■ **WHAT IS EXPECTED**: The expected output is an exact copy of the lines from the one containing "This screenshot has width=540, height=672." through the final line of the entries below, with no images.

[Dataset excerpts]
━━━━━━━━

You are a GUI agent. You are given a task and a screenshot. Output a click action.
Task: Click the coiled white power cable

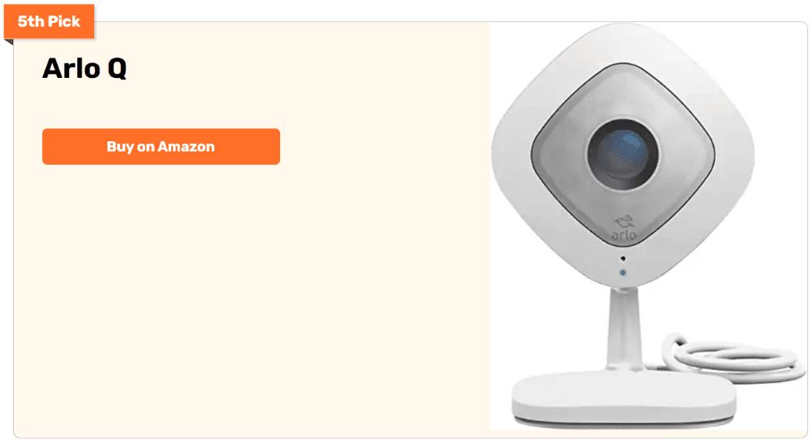pos(732,357)
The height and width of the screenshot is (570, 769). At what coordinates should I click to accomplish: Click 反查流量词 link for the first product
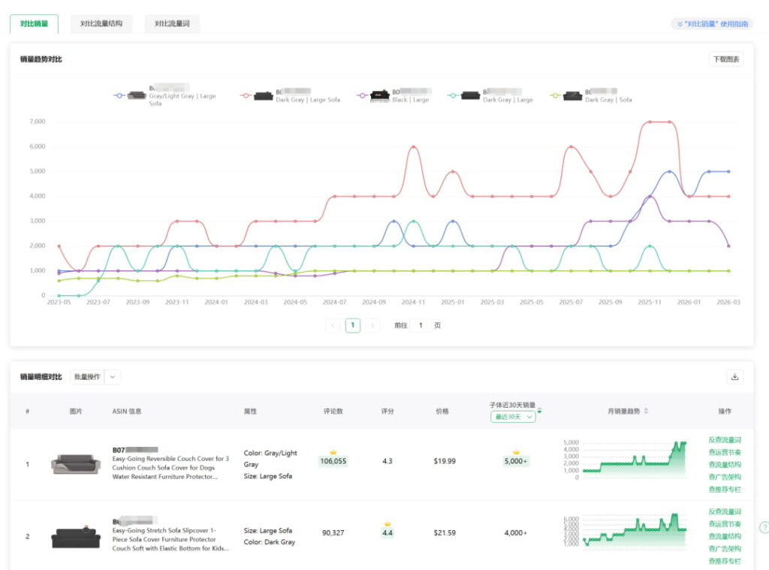pos(724,439)
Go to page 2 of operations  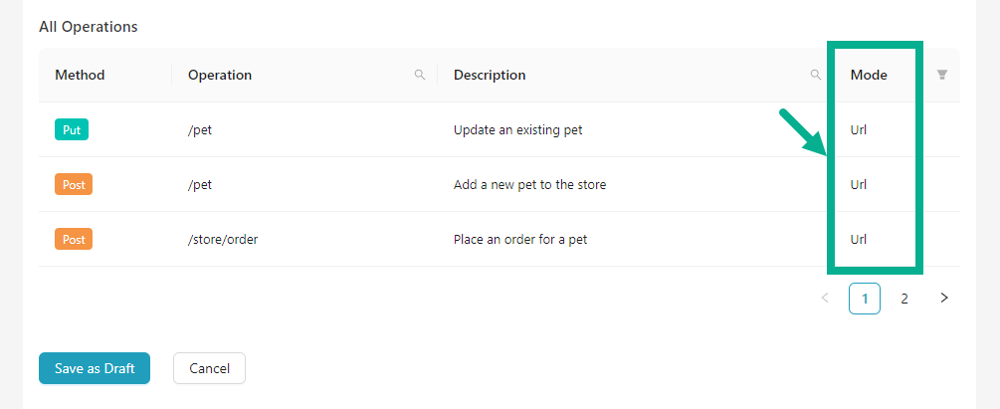click(x=904, y=298)
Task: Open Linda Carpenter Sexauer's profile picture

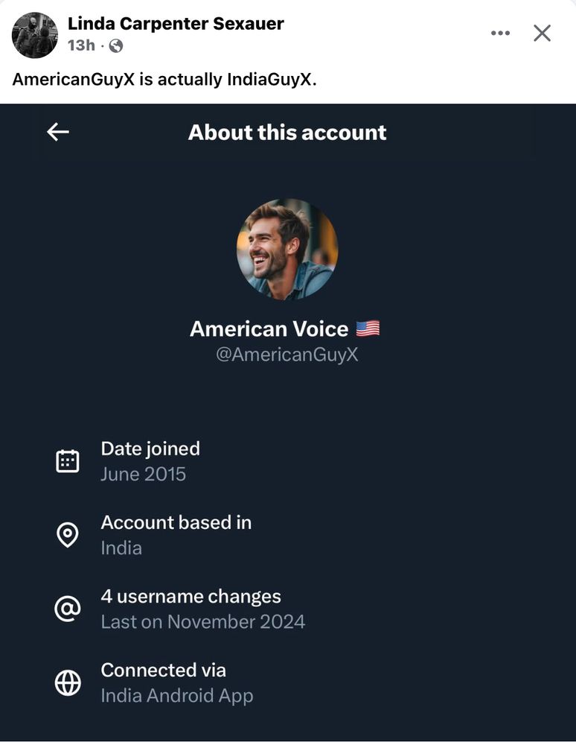Action: (x=35, y=36)
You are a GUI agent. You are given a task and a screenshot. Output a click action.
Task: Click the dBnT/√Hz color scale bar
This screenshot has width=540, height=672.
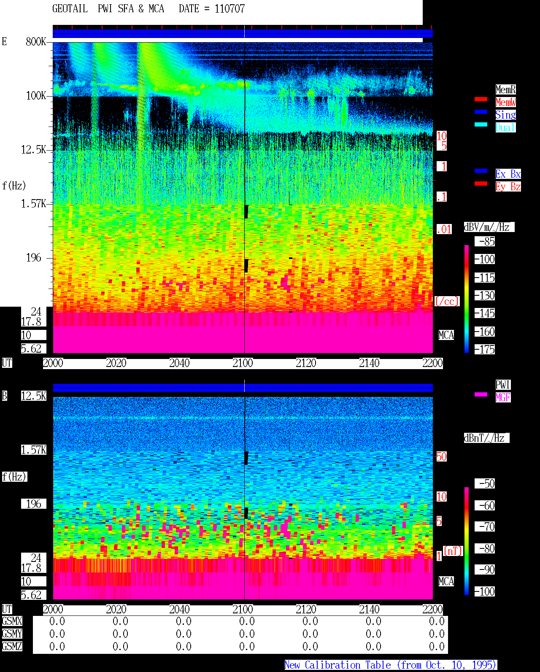[x=467, y=541]
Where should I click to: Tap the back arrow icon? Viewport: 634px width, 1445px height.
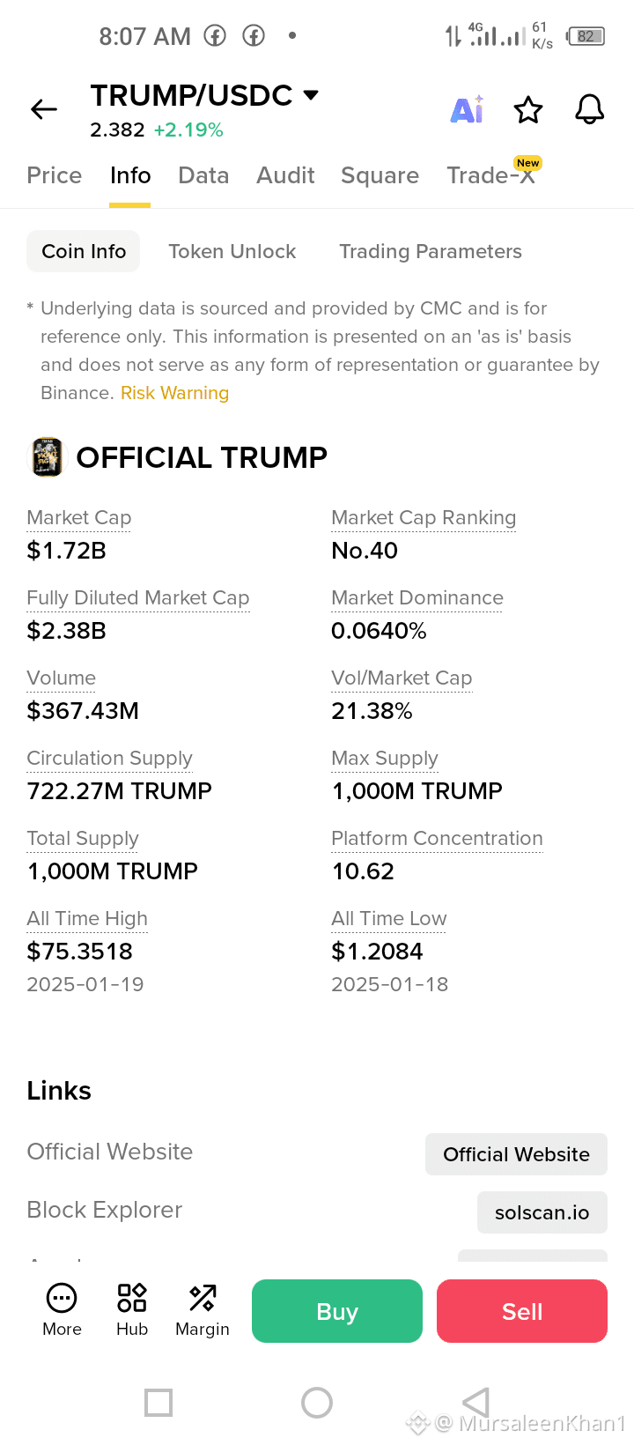pyautogui.click(x=44, y=109)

━━━━━━━━

■ **SOLUTION FOR THIS EXERCISE**:
This screenshot has width=540, height=672.
[x=467, y=541]
Where should I click to: Tap the back arrow icon? Viewport: 634px width, 1445px height.
pyautogui.click(x=44, y=109)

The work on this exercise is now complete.